## Exercise brief
Count the lines in the records beneath this task that contain the string "button", then give the count by itself.

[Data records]

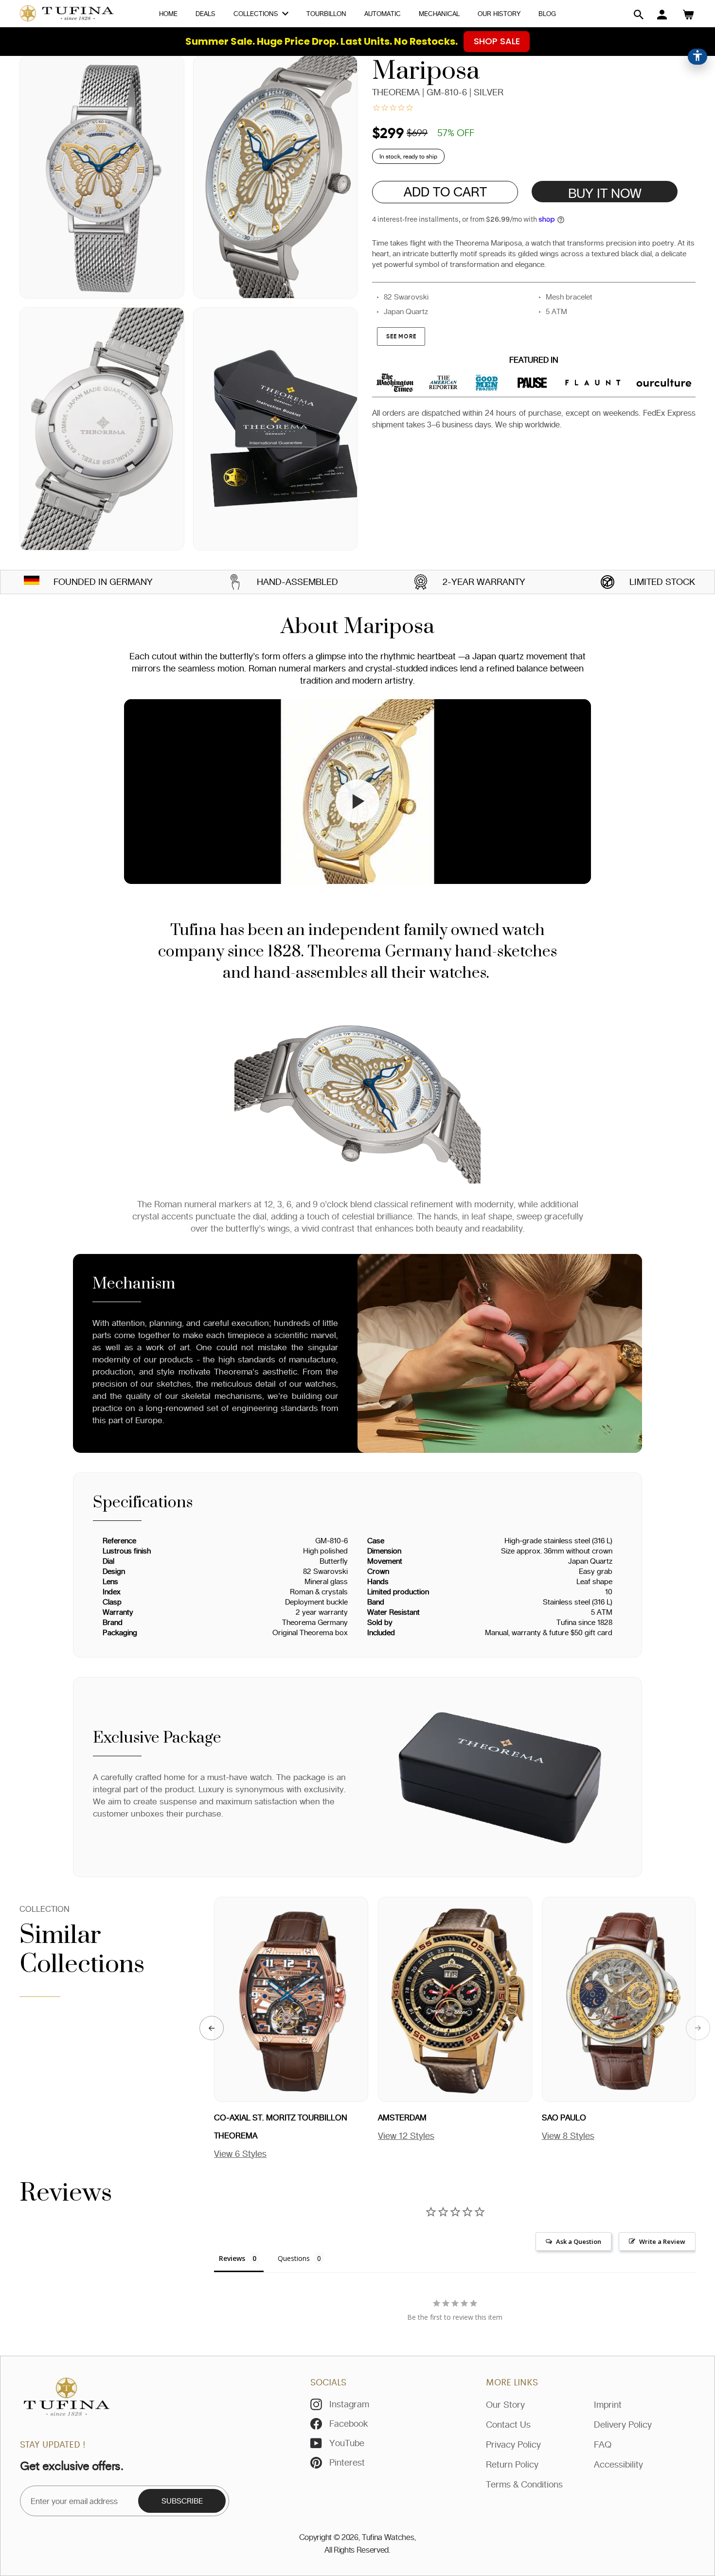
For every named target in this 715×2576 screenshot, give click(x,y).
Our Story (505, 2404)
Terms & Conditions (524, 2484)
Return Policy (512, 2464)
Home (168, 14)
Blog (547, 14)
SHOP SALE (497, 41)
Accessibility (618, 2464)
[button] (638, 14)
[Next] (698, 2028)
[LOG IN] (662, 14)
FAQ (602, 2444)
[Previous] (211, 2028)
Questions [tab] (294, 2258)
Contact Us (508, 2424)
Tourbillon (326, 14)
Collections (256, 14)
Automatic (382, 14)
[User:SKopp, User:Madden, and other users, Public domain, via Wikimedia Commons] (31, 582)
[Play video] (357, 801)
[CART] (688, 14)
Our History (499, 14)
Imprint (608, 2404)
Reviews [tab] (232, 2258)
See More (401, 336)
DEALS (205, 14)
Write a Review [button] (662, 2241)
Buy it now (605, 193)
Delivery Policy (623, 2424)
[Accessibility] (697, 57)
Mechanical (439, 14)
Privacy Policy (513, 2444)
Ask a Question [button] (578, 2241)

## Output for this task
3